Vídeos online do local pareciam mostrar uma densa fumaça preta subindo após o ataque. Mesmo drones interceptados com sucesso causam destroços que podem provocar incêndios e ferir pessoas em terra.
Ras Tanura, perto da cidade de Dammam, no leste da Arábia Saudita, é uma das maiores refinarias do mundo, com capacidade para processar mais de meio milhão de barris de petróleo bruto por dia. Ela foi temporariamente fechada como medida de precaução após o ataque, noticiou a televisão estatal saudita.
Irã rejeita negociação
O conflito ocorre após a morte do líder supremo do Irã, o aiatolá Ali Khamenei.
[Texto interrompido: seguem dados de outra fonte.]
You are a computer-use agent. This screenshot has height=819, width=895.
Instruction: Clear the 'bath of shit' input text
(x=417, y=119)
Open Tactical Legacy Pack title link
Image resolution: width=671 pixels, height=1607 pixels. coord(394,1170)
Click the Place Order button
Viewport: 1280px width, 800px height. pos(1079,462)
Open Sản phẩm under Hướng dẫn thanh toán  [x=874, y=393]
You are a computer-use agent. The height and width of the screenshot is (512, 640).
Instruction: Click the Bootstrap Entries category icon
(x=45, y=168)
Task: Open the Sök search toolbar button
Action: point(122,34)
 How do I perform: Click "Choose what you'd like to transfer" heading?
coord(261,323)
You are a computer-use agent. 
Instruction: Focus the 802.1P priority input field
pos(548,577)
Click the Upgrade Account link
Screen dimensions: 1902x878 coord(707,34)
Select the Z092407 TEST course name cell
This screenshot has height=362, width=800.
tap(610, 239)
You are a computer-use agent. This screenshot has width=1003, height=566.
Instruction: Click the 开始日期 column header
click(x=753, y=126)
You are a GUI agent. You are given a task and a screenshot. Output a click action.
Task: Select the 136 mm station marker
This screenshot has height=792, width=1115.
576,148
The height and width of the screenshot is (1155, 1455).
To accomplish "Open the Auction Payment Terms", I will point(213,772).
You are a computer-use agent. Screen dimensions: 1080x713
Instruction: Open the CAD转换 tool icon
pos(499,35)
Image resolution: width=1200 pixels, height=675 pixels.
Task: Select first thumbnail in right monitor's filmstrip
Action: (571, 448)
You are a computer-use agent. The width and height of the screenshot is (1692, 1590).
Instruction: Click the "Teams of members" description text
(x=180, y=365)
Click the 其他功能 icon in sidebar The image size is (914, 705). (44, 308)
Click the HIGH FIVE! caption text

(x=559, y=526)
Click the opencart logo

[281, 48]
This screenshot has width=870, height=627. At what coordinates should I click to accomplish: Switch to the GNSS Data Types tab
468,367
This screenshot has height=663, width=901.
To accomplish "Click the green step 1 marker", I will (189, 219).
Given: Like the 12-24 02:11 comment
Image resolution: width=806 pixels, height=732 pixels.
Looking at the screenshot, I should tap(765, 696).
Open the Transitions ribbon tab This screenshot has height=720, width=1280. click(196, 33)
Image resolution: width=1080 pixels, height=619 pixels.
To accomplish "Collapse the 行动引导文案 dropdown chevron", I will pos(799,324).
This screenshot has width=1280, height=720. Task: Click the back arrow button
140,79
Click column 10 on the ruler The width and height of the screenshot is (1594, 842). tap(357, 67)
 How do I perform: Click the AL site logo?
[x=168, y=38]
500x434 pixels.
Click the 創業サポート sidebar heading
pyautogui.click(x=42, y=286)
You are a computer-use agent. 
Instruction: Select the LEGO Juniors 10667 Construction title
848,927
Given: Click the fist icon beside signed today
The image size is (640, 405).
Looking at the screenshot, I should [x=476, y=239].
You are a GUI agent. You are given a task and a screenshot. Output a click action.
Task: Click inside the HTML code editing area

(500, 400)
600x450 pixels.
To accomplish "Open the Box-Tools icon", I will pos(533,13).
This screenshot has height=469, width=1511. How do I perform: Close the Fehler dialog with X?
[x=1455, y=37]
Para evitar um vácuo de poder, um conselho de liderança assumiu as funções do líder de 86 anos que comandava o regime desde 1989.
O conselho inclui o presidente Massoud Pezeshkian, o chefe do Judiciário, Mohseni Ejei, e o aiatolá Alireza Arafi.
O secretário do Conselho Supremo de Segurança Nacional do Irã, Ali Larijani, um conselheiro próximo de Khamenei, rejeitou negociações com os EUA. Trump tem “ambições delirantes” e agora está preocupado com as perdas dos EUA, escreveu ele na plataforma X.
A Casa Branca, no entanto, sinalizou sua disposição para conversar caso uma nova liderança seja estabelecida.
Trump pediu que as forças de segurança iranianas se rendam e prometeu imunidade, mas ameaçou com “morte certa” qualquer resistência e incitou a população à revolta contra o regime.
O conflito teve um grande impacto na economia global. O tráfego aéreo na região foi parcialmente paralisado, inclusive no importante centro de Dubai – uma das interrupções mais graves no transporte aéreo mundial.